One can easily pre-segment both lists. For instance you could enrich Cookie IDs through Google Analytics’ Custom Data Source feature to attach Email Engagement segments and use this as a rule in a Remarketing List to target only those people who are unresponsive to your mailing campaigns. We have automated this process in one of our products. Alternatively, you could upload separate Custom Match Lists for each Email Engagement segment you’ve defined. GDN automatically creates the Lookalike Audiences are automatically for both of these lists. A Lookalike Audience based on a Remarketing List needs to have at least 5,000 visitors in the last 30 days with enough similarity in their characteristics and interests. You can only use these Similar Audiences on Google Display, YouTube and Gmail.

The requirements for a Lookalike Audience based on a Custom Match List are not listed. But experience suggests that you need at least 1,000 successful matches for GDN to show ads. The Lookalike Audience based on the Custom Match List is only available on YouTube and Gmail. For some businesses and/or segments, using Lookalike Audiences in GDN may not be easy as it requires a substantial amount of visitors or email addresses.


Facebook and Google both provide methods of finding look-a-likes. When not using the standard options (e.g. the Pixel, or the Remarketing Lists), one is challenged – or rather forced – to use personal data (e.g. email, phone, name) of its customers. This adds some complexity to the mix as privacy laws come into play. Both Facebook and Google support the hashing of data and will delete uploads after the match is complete. Nonetheless, both parties specifically address the fact that you need to have collected the personal data in a first-party context. Moreover, you need to have consent from your customers, subscribers, and visitors to share their personal data with a Third Party. Naturally, this whole endeavor means that your Cookie Disclaimer and Privacy Policy needs to be thorough and up-to-date!

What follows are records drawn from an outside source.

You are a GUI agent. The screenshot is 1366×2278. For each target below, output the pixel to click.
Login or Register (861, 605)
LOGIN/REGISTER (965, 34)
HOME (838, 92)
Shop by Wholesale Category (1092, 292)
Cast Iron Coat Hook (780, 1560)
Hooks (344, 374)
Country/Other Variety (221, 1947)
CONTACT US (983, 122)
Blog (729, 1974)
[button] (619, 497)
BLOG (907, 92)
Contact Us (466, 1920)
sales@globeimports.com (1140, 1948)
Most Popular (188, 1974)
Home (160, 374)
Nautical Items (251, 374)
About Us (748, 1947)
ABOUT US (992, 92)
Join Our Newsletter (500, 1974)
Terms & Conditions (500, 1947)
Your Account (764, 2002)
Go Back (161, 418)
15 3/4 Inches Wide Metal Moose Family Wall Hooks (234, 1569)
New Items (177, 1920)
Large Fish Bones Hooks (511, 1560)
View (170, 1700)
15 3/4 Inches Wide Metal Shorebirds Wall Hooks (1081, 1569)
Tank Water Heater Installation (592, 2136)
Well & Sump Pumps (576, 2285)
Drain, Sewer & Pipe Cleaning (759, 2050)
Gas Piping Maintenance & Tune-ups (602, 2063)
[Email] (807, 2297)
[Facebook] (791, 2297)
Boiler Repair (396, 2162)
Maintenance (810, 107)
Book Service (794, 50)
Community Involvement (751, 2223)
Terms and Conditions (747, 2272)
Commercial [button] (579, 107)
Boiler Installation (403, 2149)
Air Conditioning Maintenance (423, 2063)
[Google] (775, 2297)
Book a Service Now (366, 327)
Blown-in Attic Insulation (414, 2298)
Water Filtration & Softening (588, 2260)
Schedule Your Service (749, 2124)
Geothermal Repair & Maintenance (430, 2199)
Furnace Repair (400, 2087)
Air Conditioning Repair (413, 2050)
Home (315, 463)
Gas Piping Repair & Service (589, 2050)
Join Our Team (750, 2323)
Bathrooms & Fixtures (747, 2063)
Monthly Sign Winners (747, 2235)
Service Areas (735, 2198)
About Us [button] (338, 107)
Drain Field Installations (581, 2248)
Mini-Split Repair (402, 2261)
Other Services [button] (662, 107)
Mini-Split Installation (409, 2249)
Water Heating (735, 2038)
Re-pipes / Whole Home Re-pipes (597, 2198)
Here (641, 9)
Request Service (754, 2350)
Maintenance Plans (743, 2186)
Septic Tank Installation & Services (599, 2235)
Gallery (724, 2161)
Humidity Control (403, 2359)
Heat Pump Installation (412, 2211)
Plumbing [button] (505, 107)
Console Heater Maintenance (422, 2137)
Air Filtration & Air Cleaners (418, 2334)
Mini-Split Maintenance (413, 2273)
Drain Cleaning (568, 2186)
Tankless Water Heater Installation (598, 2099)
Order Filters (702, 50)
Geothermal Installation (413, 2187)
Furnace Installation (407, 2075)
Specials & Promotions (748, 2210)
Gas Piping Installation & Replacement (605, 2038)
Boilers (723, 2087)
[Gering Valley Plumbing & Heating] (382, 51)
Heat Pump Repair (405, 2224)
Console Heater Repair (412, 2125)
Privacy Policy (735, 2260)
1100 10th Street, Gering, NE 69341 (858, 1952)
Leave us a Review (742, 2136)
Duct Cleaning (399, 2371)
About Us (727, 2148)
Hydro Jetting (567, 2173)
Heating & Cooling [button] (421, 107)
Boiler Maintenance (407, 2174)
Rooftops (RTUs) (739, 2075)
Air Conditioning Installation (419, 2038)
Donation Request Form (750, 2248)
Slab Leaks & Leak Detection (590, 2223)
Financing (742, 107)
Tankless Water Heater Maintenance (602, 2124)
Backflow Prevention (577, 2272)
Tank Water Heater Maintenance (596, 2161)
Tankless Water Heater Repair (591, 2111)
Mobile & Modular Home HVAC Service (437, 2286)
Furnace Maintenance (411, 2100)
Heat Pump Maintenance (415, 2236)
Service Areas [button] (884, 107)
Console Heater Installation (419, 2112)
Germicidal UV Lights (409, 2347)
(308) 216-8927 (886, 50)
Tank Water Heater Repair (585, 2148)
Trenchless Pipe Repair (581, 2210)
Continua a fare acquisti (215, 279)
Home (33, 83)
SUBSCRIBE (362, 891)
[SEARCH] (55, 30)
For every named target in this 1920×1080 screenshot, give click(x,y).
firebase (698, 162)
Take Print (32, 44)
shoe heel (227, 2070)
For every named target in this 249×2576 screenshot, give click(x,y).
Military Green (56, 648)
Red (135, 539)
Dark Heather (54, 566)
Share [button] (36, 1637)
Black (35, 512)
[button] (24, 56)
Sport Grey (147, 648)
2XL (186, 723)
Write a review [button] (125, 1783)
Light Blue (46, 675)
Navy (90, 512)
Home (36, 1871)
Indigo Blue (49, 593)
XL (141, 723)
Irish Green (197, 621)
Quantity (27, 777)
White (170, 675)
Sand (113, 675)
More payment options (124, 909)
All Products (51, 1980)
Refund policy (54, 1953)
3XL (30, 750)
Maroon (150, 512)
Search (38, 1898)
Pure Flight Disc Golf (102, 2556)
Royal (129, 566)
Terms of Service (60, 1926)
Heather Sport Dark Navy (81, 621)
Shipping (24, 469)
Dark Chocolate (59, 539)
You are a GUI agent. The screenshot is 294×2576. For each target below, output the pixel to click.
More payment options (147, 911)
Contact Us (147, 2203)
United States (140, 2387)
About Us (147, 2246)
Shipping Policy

Finding people that resemble your existing customers or visitors is easy to achieve in both Facebook and GDN. Which one is better really all boils down to how many of them you can identify by email, or any other personal identifier, and whether you are allowed to use this kind of data. For any small to medium sized business it is wise to start out with Facebook. The requirements for a Lookalike audience there are substantially lower when compared to GDN. Additionally, Facebook potentially knows quite a bit more about its users due to its social nature. The ability to match on more than just an email address already reflects this. GDN would be more suitable for medium to large sized enterprises that carry the volumes required for GDN to perform optimally.

“Having said this, if you have the ability and resources to do both, you should do so. Accordingly, you should always test against one another so that you can determine the uplift!”